The Periodic Table of Elements

Chap 6: The Periodic Table of Elements

 

The Periodic Table is an arrangement of elements in order of their increasing proton (atomic) number.

 

Groups:

The vertical columns of elements in the Periodic Table are called groups. There are eight groups in the periodic table (there are more than eight vertical columns, but the block of elements between group II and group III are not classified according to groups, so that we do not count the columns in that bock when counting groups). The group number of an element is determined by its number of valence electrons. For example, Sodium (Na) has 1 valence electron, so it falls in group I. The group number is generally written in roman numbers. The elements in the same group have similar chemical properties, as the chemical properties majorly depend upon the number of valence electrons. Their physical properties, however, are very different. We will learn about all this as the chapter proceeds.

 

Periods:

The horizontal rows of elements in the Periodic Table are called periods. There are seven periods in the Periodic Table. The period number indicates the number of shells each atom of an element contains. All the elements in one period have the same number of shells. For example, Potassium (K) and Calcium (Ca) both have 4 shells, so they both are placed in period 4.

From left to right across a period, there is a decrease in metallic properties and an increase in non-metallic properties.
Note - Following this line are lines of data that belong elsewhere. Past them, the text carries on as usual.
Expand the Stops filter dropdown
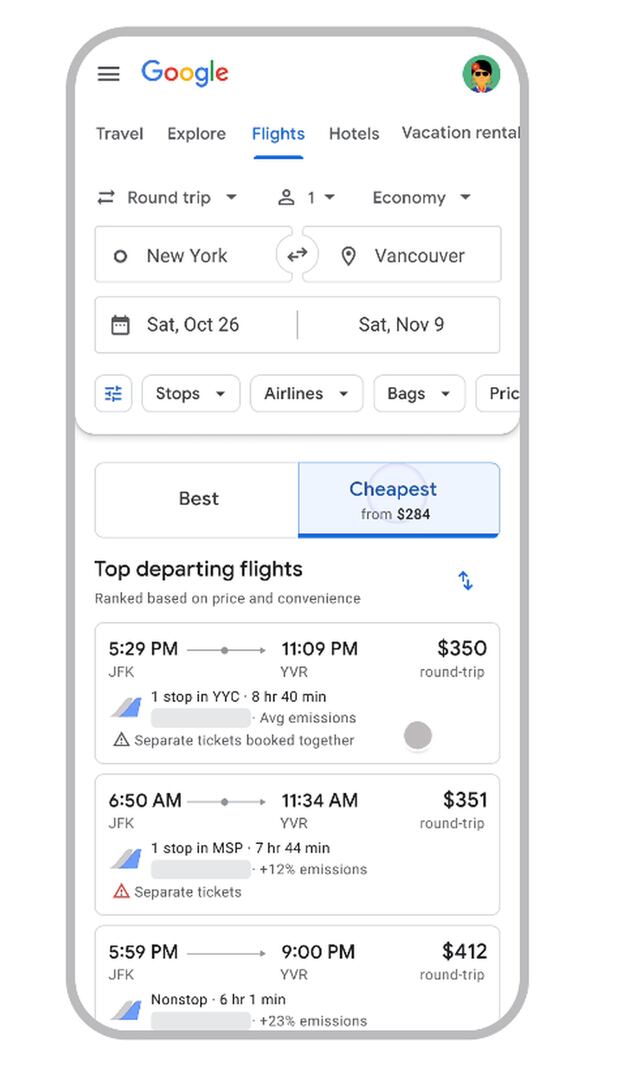This screenshot has width=620, height=1079. pyautogui.click(x=190, y=393)
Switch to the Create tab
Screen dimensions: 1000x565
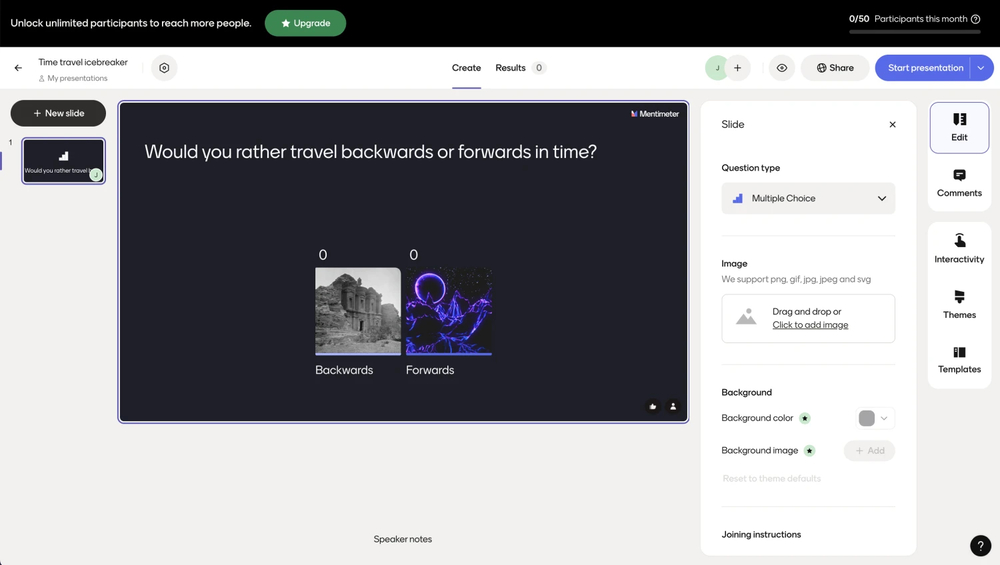coord(466,68)
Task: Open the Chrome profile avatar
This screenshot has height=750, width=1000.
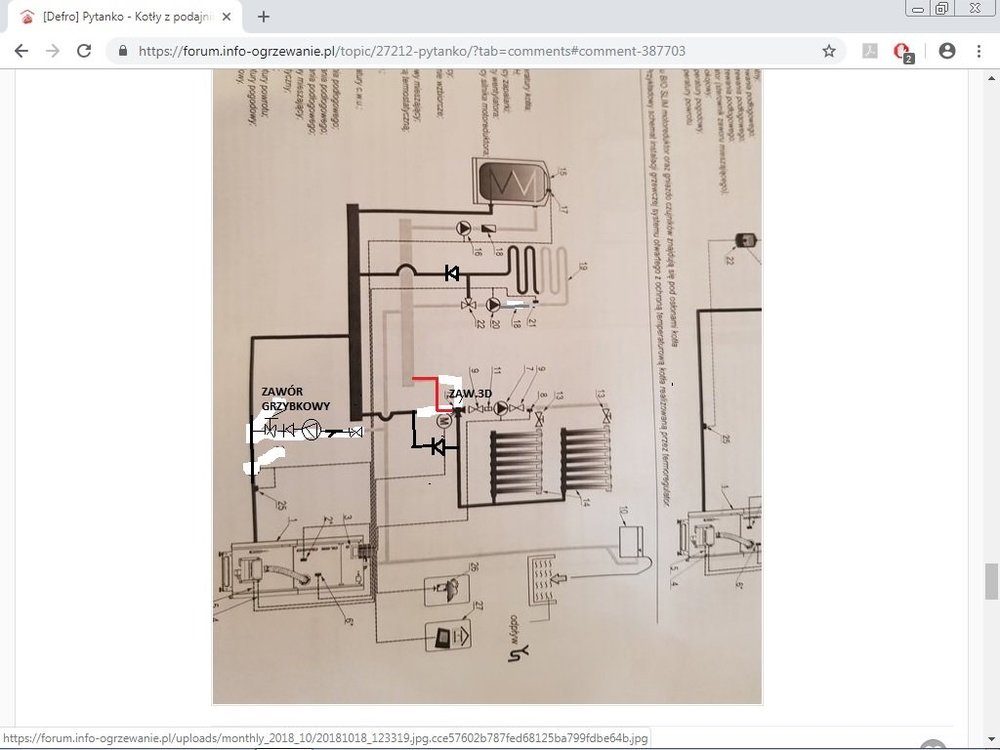Action: pos(947,51)
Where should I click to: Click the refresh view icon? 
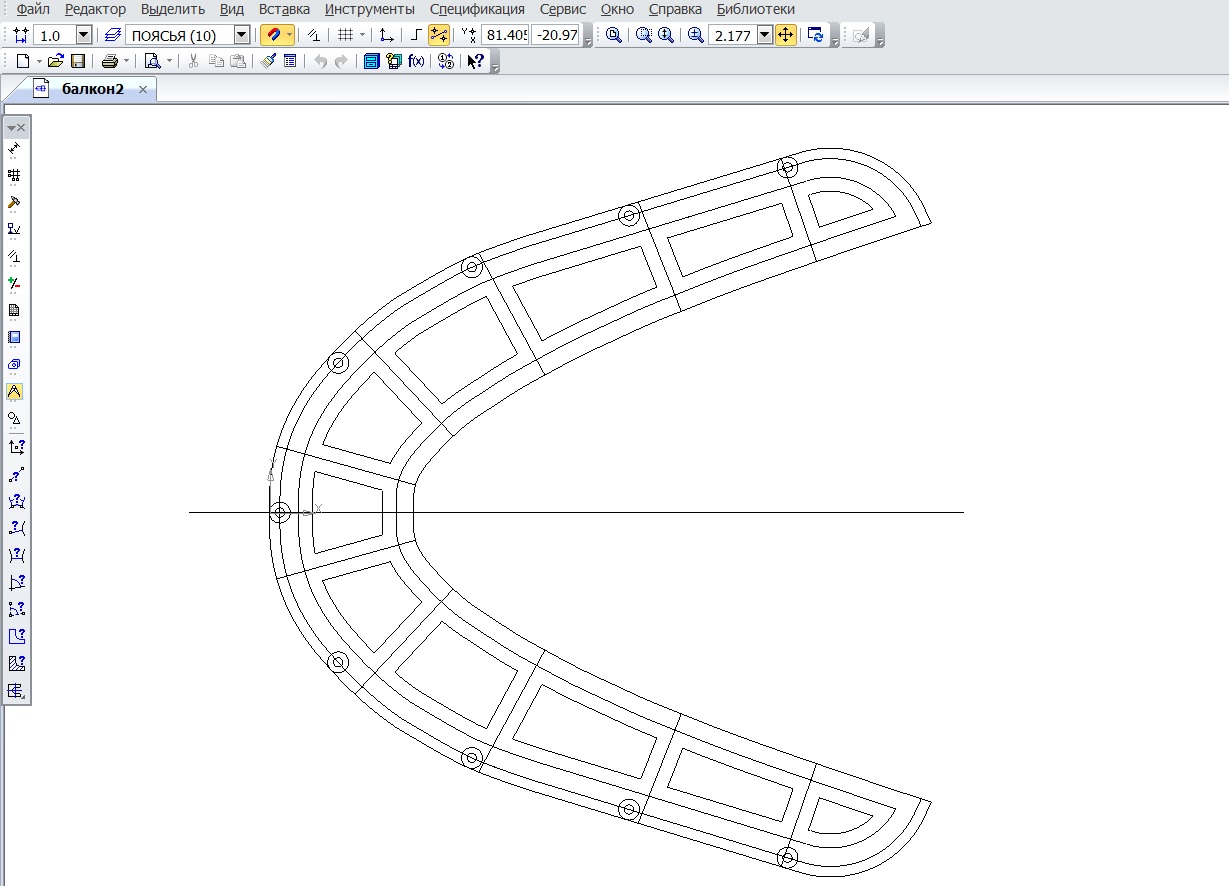816,35
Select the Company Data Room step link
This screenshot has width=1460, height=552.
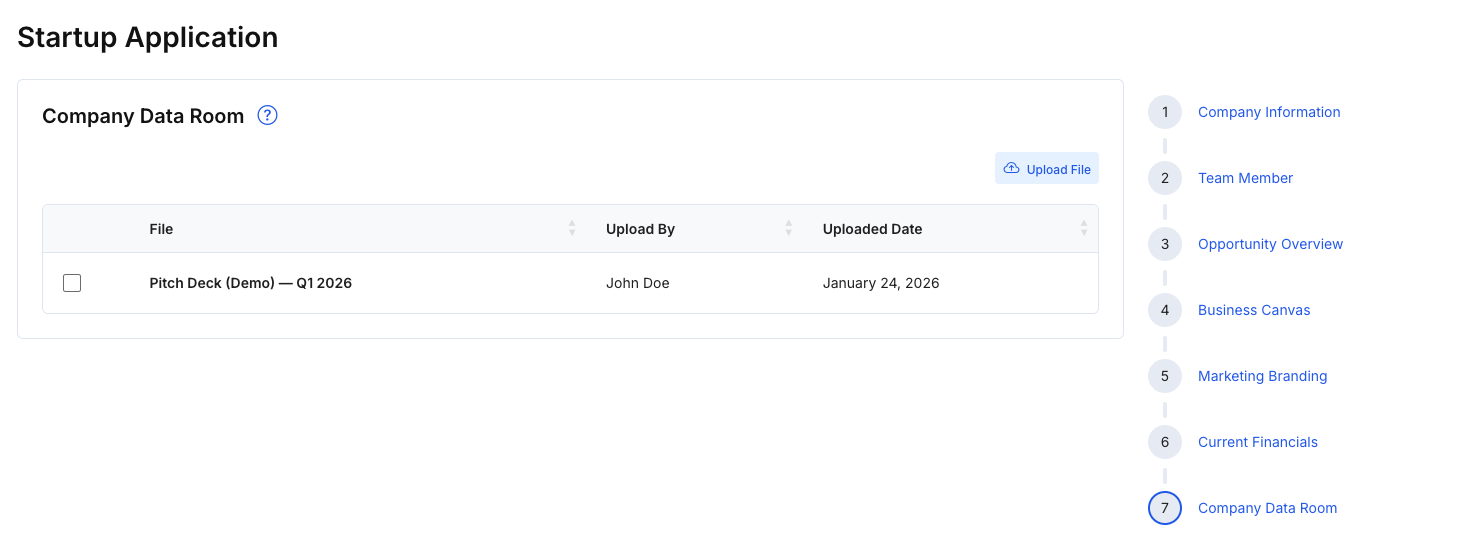1267,508
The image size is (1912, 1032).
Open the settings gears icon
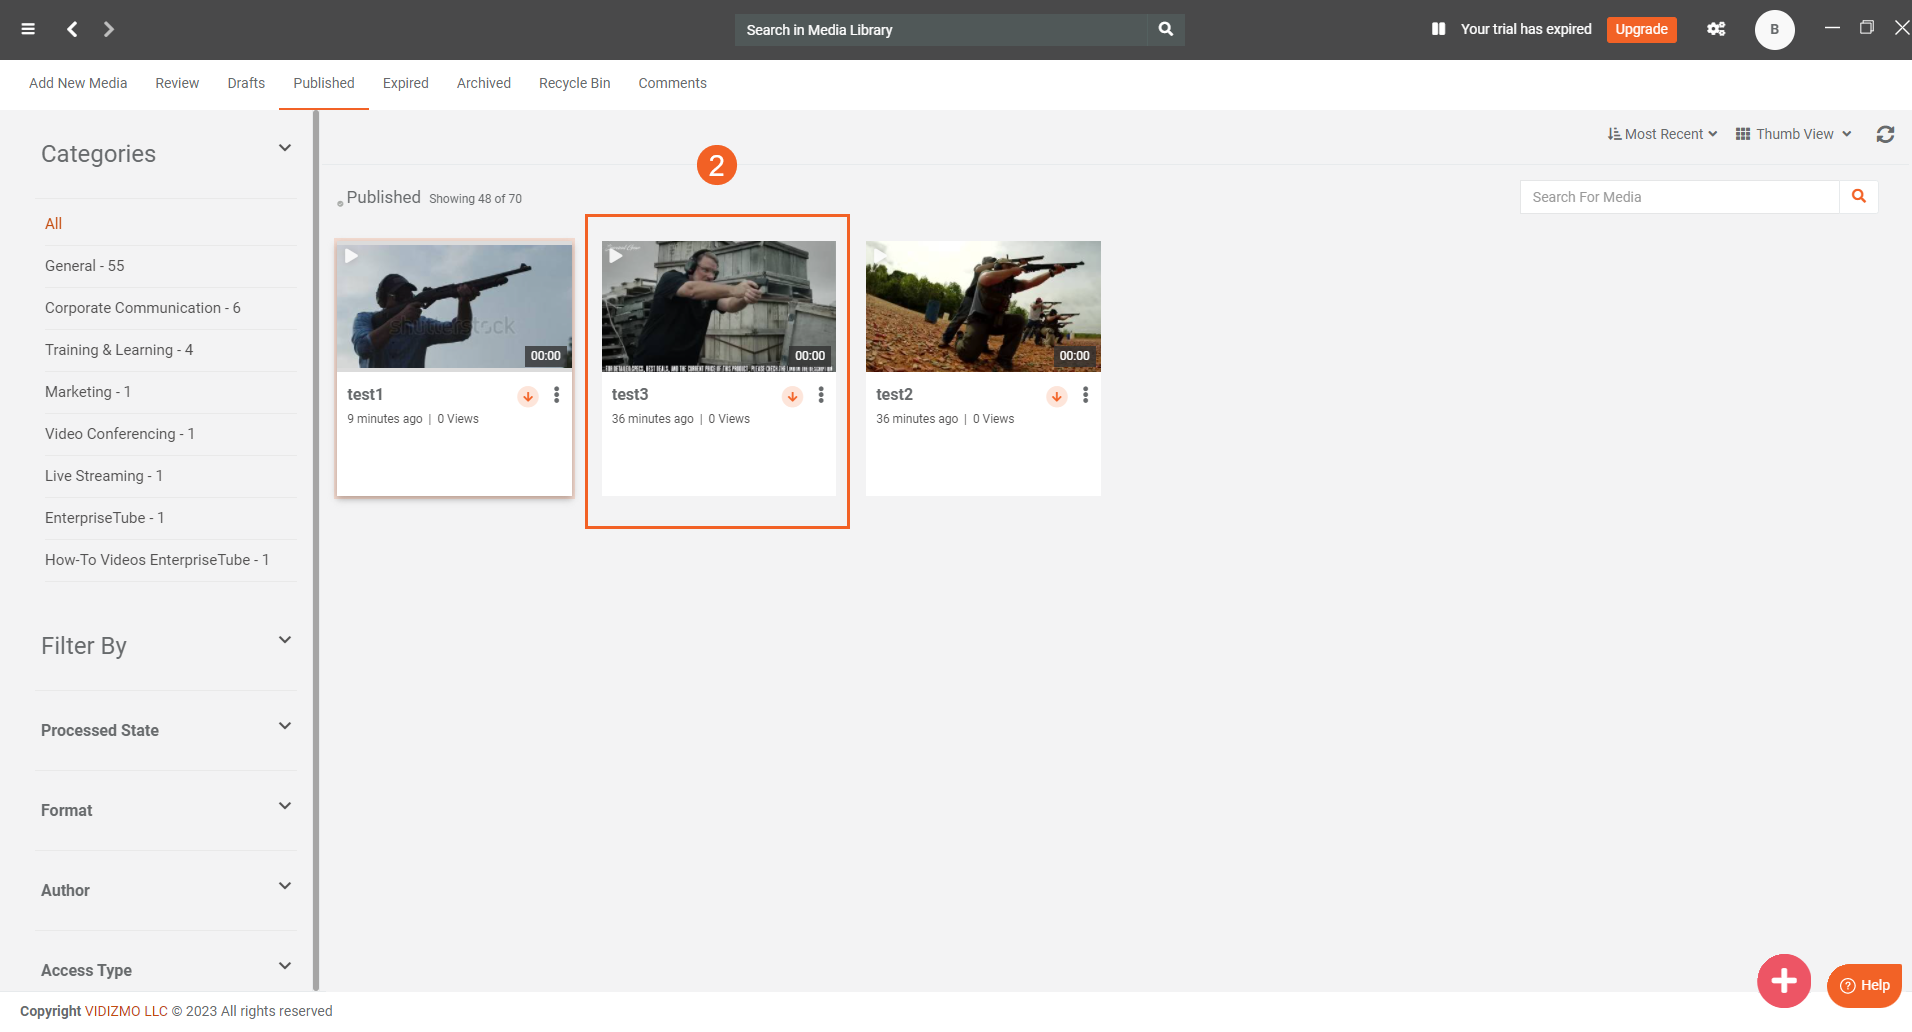(1716, 29)
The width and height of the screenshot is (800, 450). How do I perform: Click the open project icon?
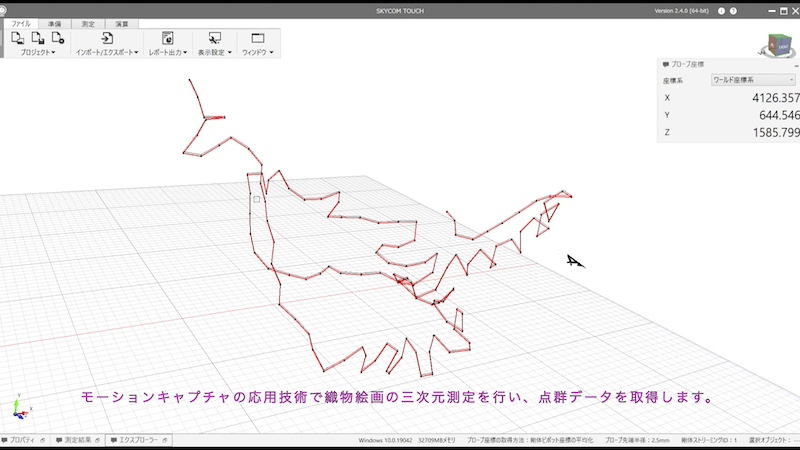point(17,37)
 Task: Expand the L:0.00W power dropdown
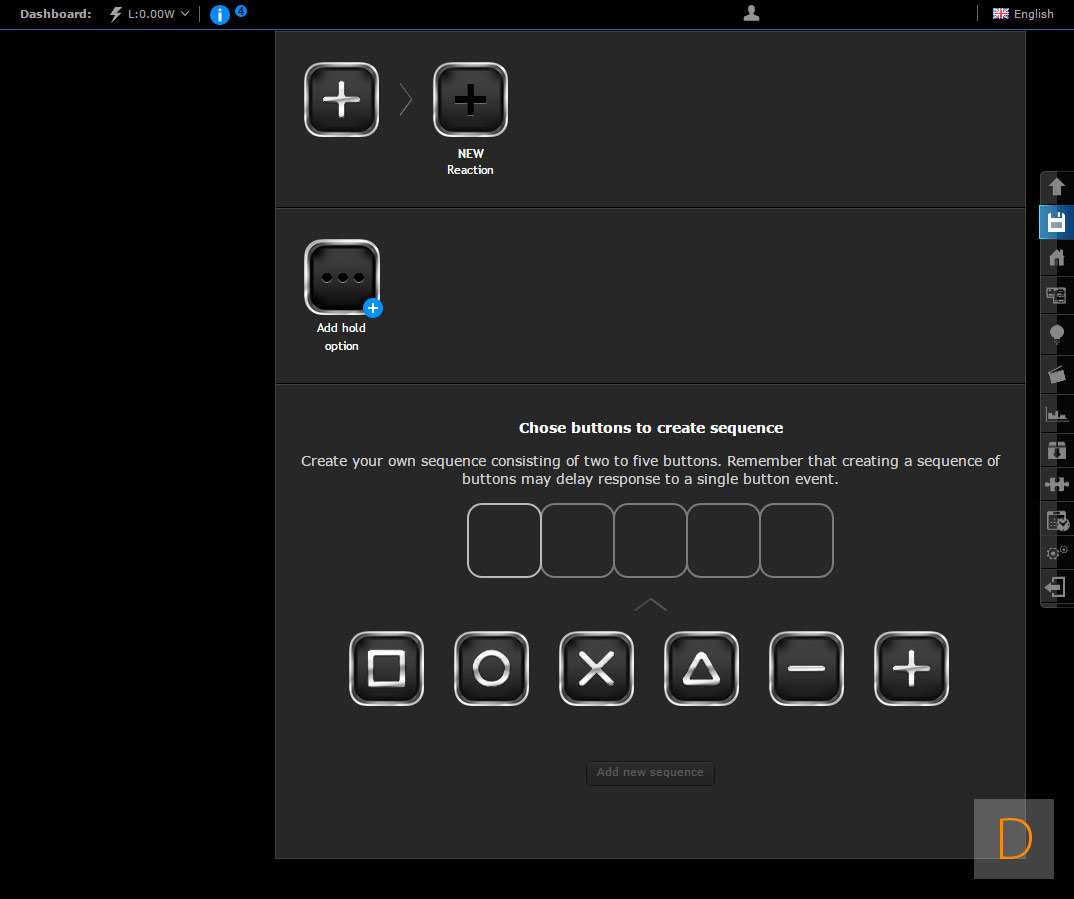click(x=149, y=14)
Fig 6.1. The Periodic Table.

As you can see in the periodic table, different parts of the table are coloured differently. Let’s learn these classifications in detail.

 

Transition Metals:

The block of metals between group II and group III is known as transition metals. These are typical metals. They are strong and hard, good conductors of heat and electricity, and have high melting points. The section of the periodic table in which the transition metals are placed does not have any group numbers. There are some properties typical of all transition metals, and the other metals (the ones placed in groups) do not generally have these. E.g., the transition metals form coloured compounds. They are used as catalysts to speed up chemical reactions. They have variable oxidation states. You will learn more about oxidation states in the chapters of bonding, but I will give you a general idea.

 

You see, atoms of most elements can either loose or gain electrons, giving them a positive or negative charge. This charged atom is known as an ion. The oxidation state is the charge an atom of an element would have if it existed as an ion in a compound. For example, oxygen in its ion form, i.e. O2-, has the oxidation state -2. This state is fixed for many elements, but not for transition metals.

 

An example of transition metals is Iron (Fe). It forms coloured compounds. It can exist in form of two ions, Iron (II) and Iron (III). The number in the brackets refers to its oxidation state. Iron (II) compounds are green, and Iron (III) compounds are reddish-brown. Iron is used as a catalyst in the Haber Process (you will learn more about this process later). Other typical properties of metals are also true for this metal.

 

Groups I and II:

These two groups consist of metals. These are reactive metals, and their reactivity increases as you go down the group. Group I metals are also known as Alkali Metals, while Group II metals are called Alkaline Earth Metals. They are called this because they react with water to form an alkali and hydrogen gas. Alkali Metals are very reactive, even reacting with air and cold water. They are soft, and can be cut easily. When freshly cut, each of these elements shows a shiny and silvery surface that rapidly tarnishes in air. They also have low melting and boiling points, and low densities. Why then are they called metals, you will learn so in a later chapter. Examples of Group I metals are Sodium (Na) and Potassium (K). Examples of Group II metals are Magnesium (Mg) and Calcium (Ca).

 

Note: Hydrogen does NOT belong to Group I. It has 1 valence electron so it is generally placed in group I, but it does not have the properties typical of Group I elements.

 

Group VII:

These elements are called Halogens. The Halogens have low melting points (M.P) and boiling points (B.P). They are also coloured. The M.Ps and B.Ps of the Halogens increase as we go down the group, and their colour gets darker. Halogens react with most metals to form halides. Their ions are called halide ions. In a solution, a more reactive halogen replaces a less reactive halogen. You will learn more about this later, and can relate all later learnings back to this.

 

Examples of Halogens are Fluorine (F) and Chlorine (Cl). They, however, always exist as F2 and Cl2. This is a property typical of all halogens, i.e. they are diatomic (refer to the chapter of bonding).

 

 

Group VIII (also called Group 0):

These elements are called Noble Gases. They are also referred to as inert gases because they are unreactive. The noble gases:

  • Are monatomic elements
  • Are all colourless gases at room temperature
  • Have low M.Ps and B.Ps that increase on going down the group
  • Are insoluble in water.

Their atoms have full outer shells of electrons, therefore they do not need to lose, gain or share electrons, hence they are unreactive. They do not form ions or molecules.

Namely, the Noble Gases are Helium (He), Neon (Ne), Argon (Ar), Krypton (Kr), Xenon (Xe) and Radon (Rn).